§ **YOUR TASK**
Give back all of the data exactly. Leave nothing out.

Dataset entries
+ + + + +
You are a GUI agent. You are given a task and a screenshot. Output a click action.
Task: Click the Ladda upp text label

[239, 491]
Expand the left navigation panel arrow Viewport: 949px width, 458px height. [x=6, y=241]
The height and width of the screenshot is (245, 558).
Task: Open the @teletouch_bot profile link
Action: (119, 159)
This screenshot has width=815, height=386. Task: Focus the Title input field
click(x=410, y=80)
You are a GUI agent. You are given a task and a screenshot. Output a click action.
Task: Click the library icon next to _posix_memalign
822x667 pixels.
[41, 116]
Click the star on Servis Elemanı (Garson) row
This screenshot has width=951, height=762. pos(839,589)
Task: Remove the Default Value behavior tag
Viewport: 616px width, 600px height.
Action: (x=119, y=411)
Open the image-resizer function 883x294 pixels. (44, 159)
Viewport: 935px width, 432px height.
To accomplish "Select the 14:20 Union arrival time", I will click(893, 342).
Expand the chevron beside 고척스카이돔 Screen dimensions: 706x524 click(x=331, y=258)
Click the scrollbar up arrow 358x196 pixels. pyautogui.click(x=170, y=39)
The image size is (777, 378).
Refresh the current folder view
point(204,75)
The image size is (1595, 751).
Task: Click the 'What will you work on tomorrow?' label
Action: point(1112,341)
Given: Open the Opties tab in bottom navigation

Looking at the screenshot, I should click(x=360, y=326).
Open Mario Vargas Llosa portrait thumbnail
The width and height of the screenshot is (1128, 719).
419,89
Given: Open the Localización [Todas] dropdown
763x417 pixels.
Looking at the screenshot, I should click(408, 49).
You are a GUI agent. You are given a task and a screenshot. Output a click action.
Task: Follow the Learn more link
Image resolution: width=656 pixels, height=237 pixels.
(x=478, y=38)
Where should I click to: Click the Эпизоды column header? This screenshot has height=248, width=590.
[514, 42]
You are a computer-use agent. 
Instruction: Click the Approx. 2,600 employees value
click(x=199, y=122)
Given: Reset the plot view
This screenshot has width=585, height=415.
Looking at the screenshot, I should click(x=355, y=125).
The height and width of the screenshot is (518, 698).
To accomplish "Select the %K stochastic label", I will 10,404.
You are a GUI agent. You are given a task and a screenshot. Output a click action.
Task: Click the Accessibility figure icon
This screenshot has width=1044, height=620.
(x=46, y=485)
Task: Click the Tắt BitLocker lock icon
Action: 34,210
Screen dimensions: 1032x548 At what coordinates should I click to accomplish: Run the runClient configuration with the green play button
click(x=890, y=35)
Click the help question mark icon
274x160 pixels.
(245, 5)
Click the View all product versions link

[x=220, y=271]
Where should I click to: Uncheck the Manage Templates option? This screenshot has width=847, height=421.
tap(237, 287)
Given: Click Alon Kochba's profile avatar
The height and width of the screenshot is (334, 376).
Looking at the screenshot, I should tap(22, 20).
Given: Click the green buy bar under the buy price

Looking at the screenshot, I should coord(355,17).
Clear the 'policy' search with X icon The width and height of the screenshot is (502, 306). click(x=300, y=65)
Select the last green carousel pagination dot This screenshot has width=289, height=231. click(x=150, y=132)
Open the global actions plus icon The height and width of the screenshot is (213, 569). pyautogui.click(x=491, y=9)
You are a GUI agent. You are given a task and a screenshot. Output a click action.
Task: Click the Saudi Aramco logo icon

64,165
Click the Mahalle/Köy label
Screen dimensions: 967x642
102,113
+ + + + +
§ **ANSWER BOX**
You are a GUI agent. You are given a task and a screenshot. Output a click action.
Task: Click the Ladda upp text label

[239, 491]
Expand the left navigation panel arrow Viewport: 949px width, 458px height. [x=6, y=241]
The height and width of the screenshot is (245, 558).
Task: Open the @teletouch_bot profile link
Action: (119, 159)
This screenshot has width=815, height=386. Task: Focus the Title input field
click(x=410, y=80)
You are a GUI agent. You are given a task and a screenshot. Output a click action.
Task: Click the library icon next to _posix_memalign
822x667 pixels.
[41, 116]
Click the star on Servis Elemanı (Garson) row
This screenshot has width=951, height=762. pos(839,589)
Task: Remove the Default Value behavior tag
Viewport: 616px width, 600px height.
Action: (x=119, y=411)
Open the image-resizer function 883x294 pixels. (44, 159)
Viewport: 935px width, 432px height.
To accomplish "Select the 14:20 Union arrival time", I will click(893, 342).
Expand the chevron beside 고척스카이돔 Screen dimensions: 706x524 click(x=331, y=258)
Click the scrollbar up arrow 358x196 pixels. pyautogui.click(x=170, y=39)
The image size is (777, 378).
Refresh the current folder view
point(204,75)
The image size is (1595, 751).
Task: Click the 'What will you work on tomorrow?' label
Action: point(1112,341)
Given: Open the Opties tab in bottom navigation

Looking at the screenshot, I should click(x=360, y=326).
Open Mario Vargas Llosa portrait thumbnail
The width and height of the screenshot is (1128, 719).
419,89
Given: Open the Localización [Todas] dropdown
763x417 pixels.
Looking at the screenshot, I should click(408, 49).
You are a GUI agent. You are given a task and a screenshot. Output a click action.
Task: Follow the Learn more link
Image resolution: width=656 pixels, height=237 pixels.
(x=478, y=38)
Where should I click to: Click the Эпизоды column header? This screenshot has height=248, width=590.
[514, 42]
You are a computer-use agent. 
Instruction: Click the Approx. 2,600 employees value
click(x=199, y=122)
Given: Reset the plot view
This screenshot has width=585, height=415.
Looking at the screenshot, I should click(x=355, y=125).
The height and width of the screenshot is (518, 698).
To accomplish "Select the %K stochastic label", I will 10,404.
You are a GUI agent. You are given a task and a screenshot. Output a click action.
Task: Click the Accessibility figure icon
This screenshot has width=1044, height=620.
(x=46, y=485)
Task: Click the Tắt BitLocker lock icon
Action: 34,210
Screen dimensions: 1032x548 At what coordinates should I click to accomplish: Run the runClient configuration with the green play button
click(x=890, y=35)
Click the help question mark icon
274x160 pixels.
(245, 5)
Click the View all product versions link

[x=220, y=271]
Where should I click to: Uncheck the Manage Templates option? This screenshot has width=847, height=421.
tap(237, 287)
Given: Click Alon Kochba's profile avatar
The height and width of the screenshot is (334, 376).
Looking at the screenshot, I should tap(22, 20).
Given: Click the green buy bar under the buy price

Looking at the screenshot, I should coord(355,17).
Clear the 'policy' search with X icon The width and height of the screenshot is (502, 306). click(x=300, y=65)
Select the last green carousel pagination dot This screenshot has width=289, height=231. click(x=150, y=132)
Open the global actions plus icon The height and width of the screenshot is (213, 569). pyautogui.click(x=491, y=9)
You are a GUI agent. You are given a task and a screenshot. Output a click action.
Task: Click the Saudi Aramco logo icon

64,165
Click the Mahalle/Köy label
Screen dimensions: 967x642
102,113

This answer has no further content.